_QUESTIONS ON THE MATERIAL_.
(A) According to the article on chronic pain, by how much was Joyce Evans able to reduce her pain?
(B) Please explain, in one to three sentences, how the article on chronic pain says pain levels can be lowered.

_GIVEN TEXT_.
BOSTON — Serious, chronic pain affects at least 116 million Americans each year, according to the Institute of Medicine.
But the best medicine may not be in a bottle, according to experts at Massachusetts General Hospital’s Benson-Henry Institute for Mind Body Medicine.
“My pain was ruining everything in my life,” said Joyce Evans, who came to the Benson-Henry Institute after a car wreck left her in chronic pain.
Evans had tried everything, from strong medicine to tai chi, to get some relief, but nothing worked until the pros there helped her tap into the power of her mind.
“It was a life-altering experience,” said Evans. “I was able to reduce my pain by about 75 to 85 percent, and I came off of 90 percent of the medications.”
”When we lower the stress response, we can lower the pain levels,” said Ellen Slawsby, Ph.D., the director of pain services at the Institute.

_DATA EXCERPTS_.

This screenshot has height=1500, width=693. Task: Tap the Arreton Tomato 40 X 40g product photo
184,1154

* * *

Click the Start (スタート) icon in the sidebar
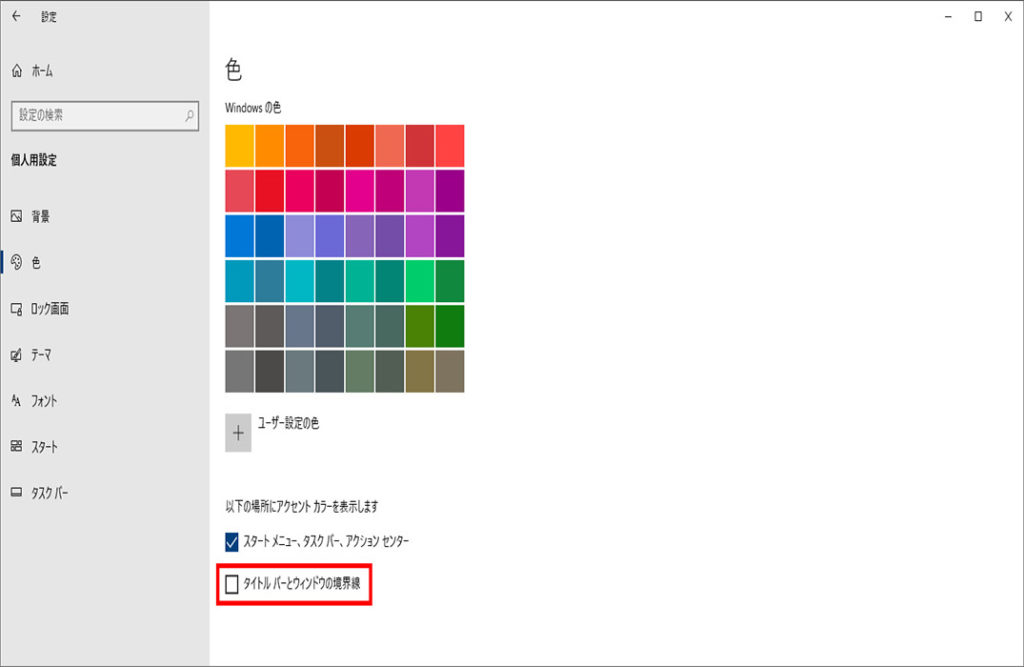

_ACTIVITY ANSWERS_.
(A) By about 75 to 85 percent.

(B) According to Ellen Slawsby, director of pain services at the Benson-Henry Institute, pain levels can be lowered by lowering the stress response.